No começo foi difícil: cada um
arranjou seu emprego e, com a
ajuda providencial -e discreta- de um tio que sempre se arrependeu de não ter tido a coragem de fazer o mesmo que eles, foram morar num apartamentinho
que era um ovo de codorna. Como o casamento foi meio clandestino, quase não ganharam presentes, mas em compensação herdaram várias coisas para começar a vida.

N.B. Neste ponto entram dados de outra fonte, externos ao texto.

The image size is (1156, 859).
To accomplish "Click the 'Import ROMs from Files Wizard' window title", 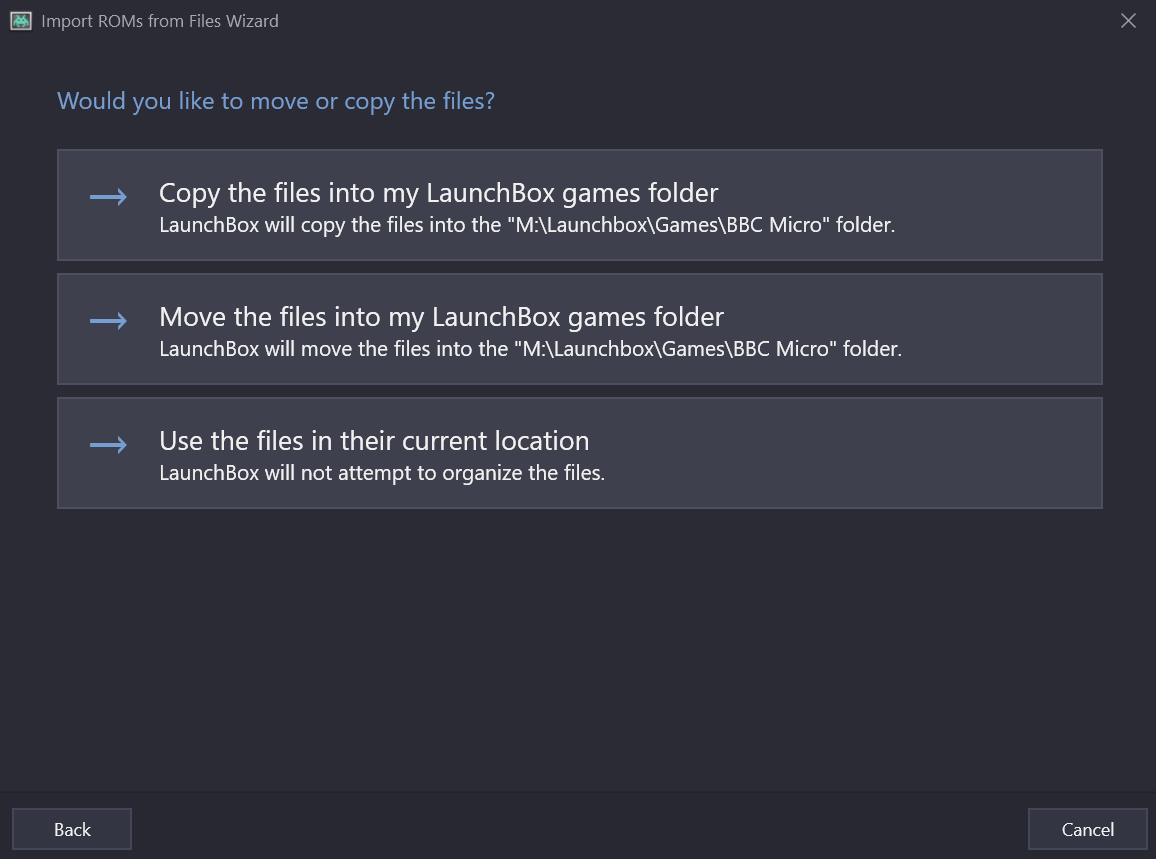I will pyautogui.click(x=160, y=20).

Uma TV usada mas funcionando, um jogo de quatro facas, quatro garfos etc. -também, não
iam dar jantares-, de uma amiga uma louça que estava no fundo do armário -novinha- e assim foram se instalando. À noite o
sofá virava cama, e tudo bem;
com muito amor tudo está sempre ó-ti-mo. Às vezes comiam pizza, outras vezes um sanduíche
quebrava o galho, e restaurante
mesmo -uma churrascaria ali
por perto- só uma vez por mês.
Ele foi progredindo por um lado, ela também; menos, mas também. Eram jovens, alegres e felizes
e como encaravam qualquer trabalho extra que pintasse, conquistaram a simpatia dos colegas e
formou-se até um tipo de corrente
para ajudar o casal a melhorar de
vida.
Ele era esperto, inteligente e trabalhador; foi subindo devagarzinho e quando, três ou quatro
anos depois, ela ficou grávida,
deu para alugar um dois-quartos-e-sala -um sucesso; quando
nasceu a primeira filha, a reconciliação com a família foi total.
A vida foi passando, uma oportunidade surgiu e um dia ele se
estabeleceu por conta própria;
nada de muito excepcional, mas
ele passou a ser seu próprio patrão e ela não precisou mais trabalhar; veio o segundo filho, o terceiro, ele expandiu seu negócio,
compraram um carro do ano, os
filhos foram matriculados em colégios particulares e já levavam
uma vida confortável.
Quando a mais velha estava
com 14 anos, ela -a mãe- cismou de voltar a estudar; ele não
gostou. "Mas que idéia é essa? Pra
que, me explica, pra quê?" Ela bateu o pé; queria porque queria.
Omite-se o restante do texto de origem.